***** Information provided *****
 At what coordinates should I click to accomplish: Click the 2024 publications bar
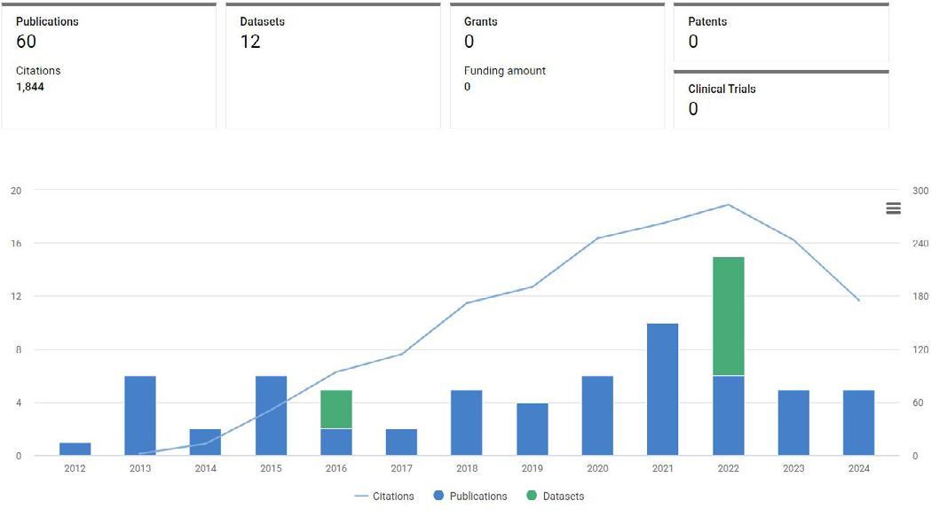[858, 422]
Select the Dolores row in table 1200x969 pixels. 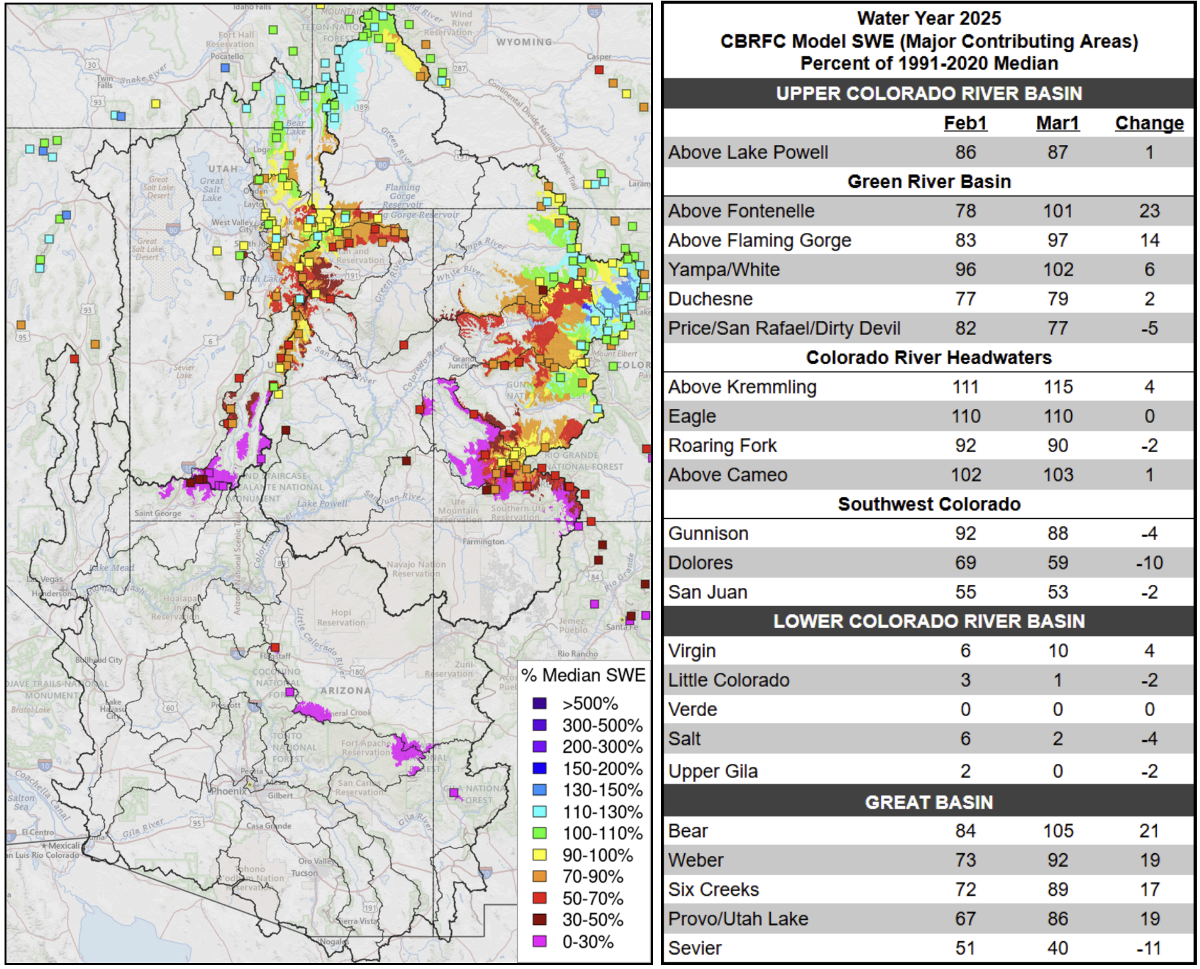pos(700,563)
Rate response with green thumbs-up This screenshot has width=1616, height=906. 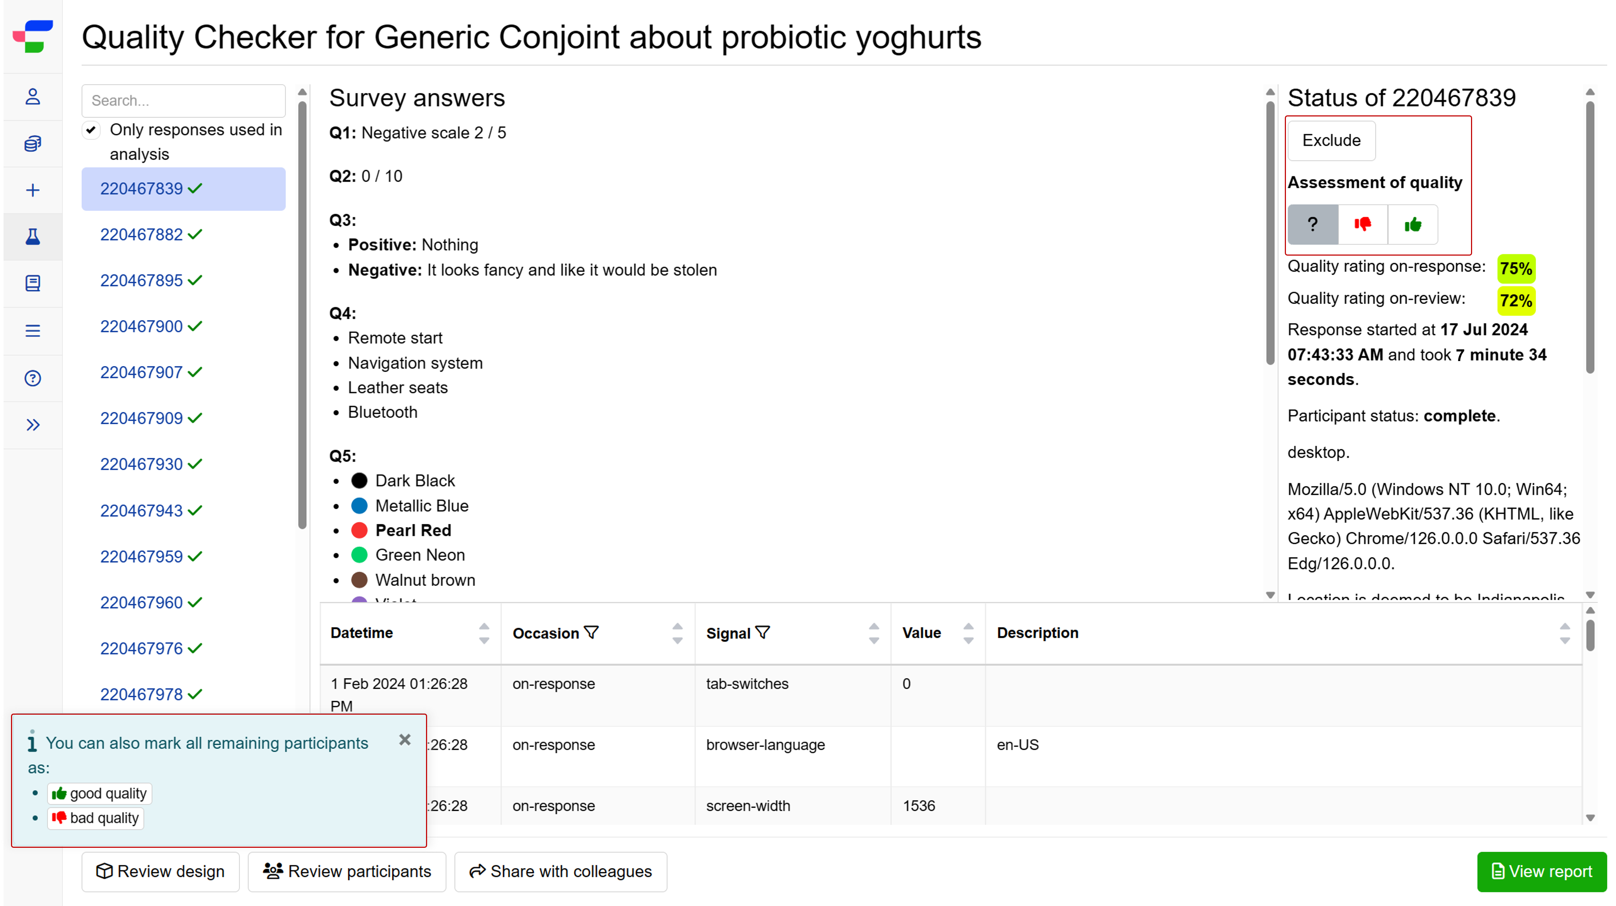point(1413,224)
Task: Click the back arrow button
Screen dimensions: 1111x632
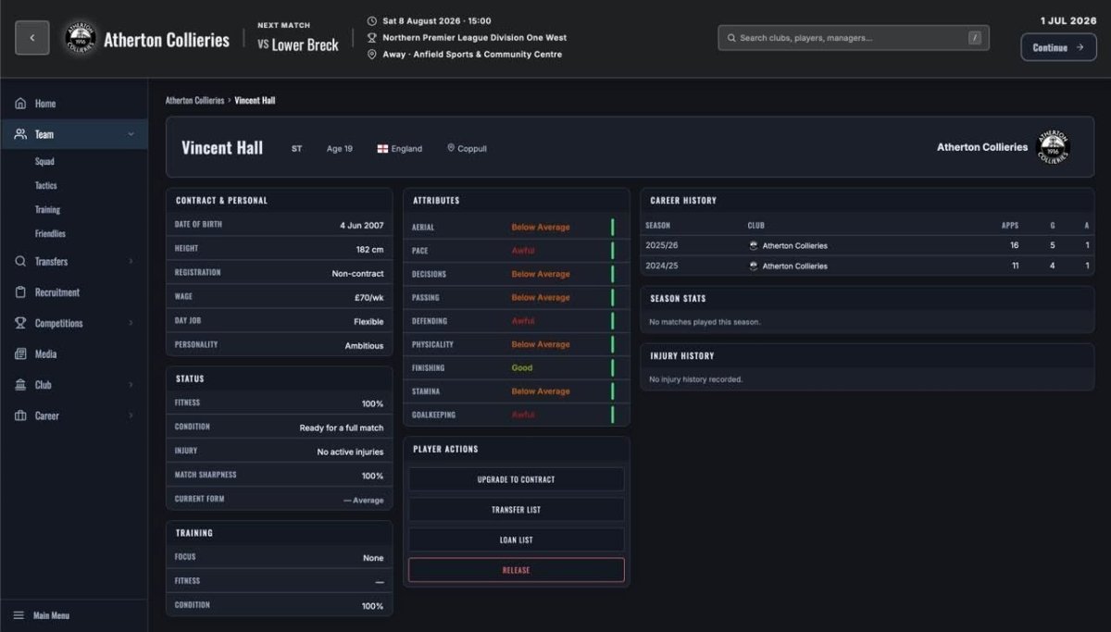Action: (32, 38)
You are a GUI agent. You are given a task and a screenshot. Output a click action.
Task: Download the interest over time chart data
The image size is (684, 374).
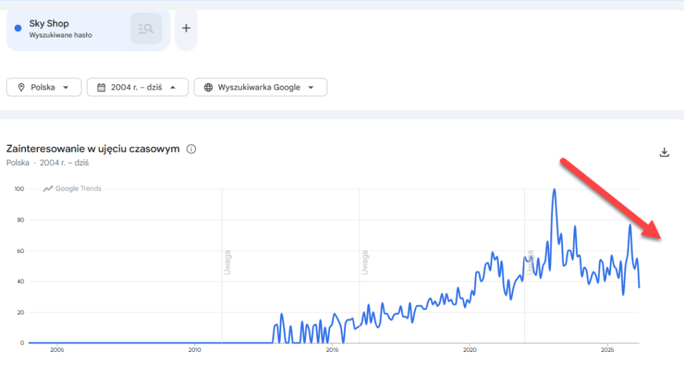click(664, 152)
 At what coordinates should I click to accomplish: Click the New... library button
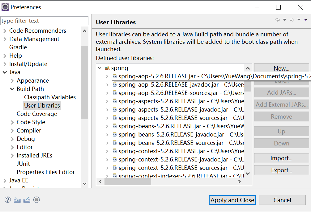coord(281,68)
*****
The answer must consist solely of the lines from the one with "The image size is (684, 374)." through the final line of the data, each reproduced exactly and with pictures omitted.

Solution for this exercise.
The image size is (684, 374).
click(664, 152)
 At what coordinates should I click to accomplish: Click the New... library button
coord(281,68)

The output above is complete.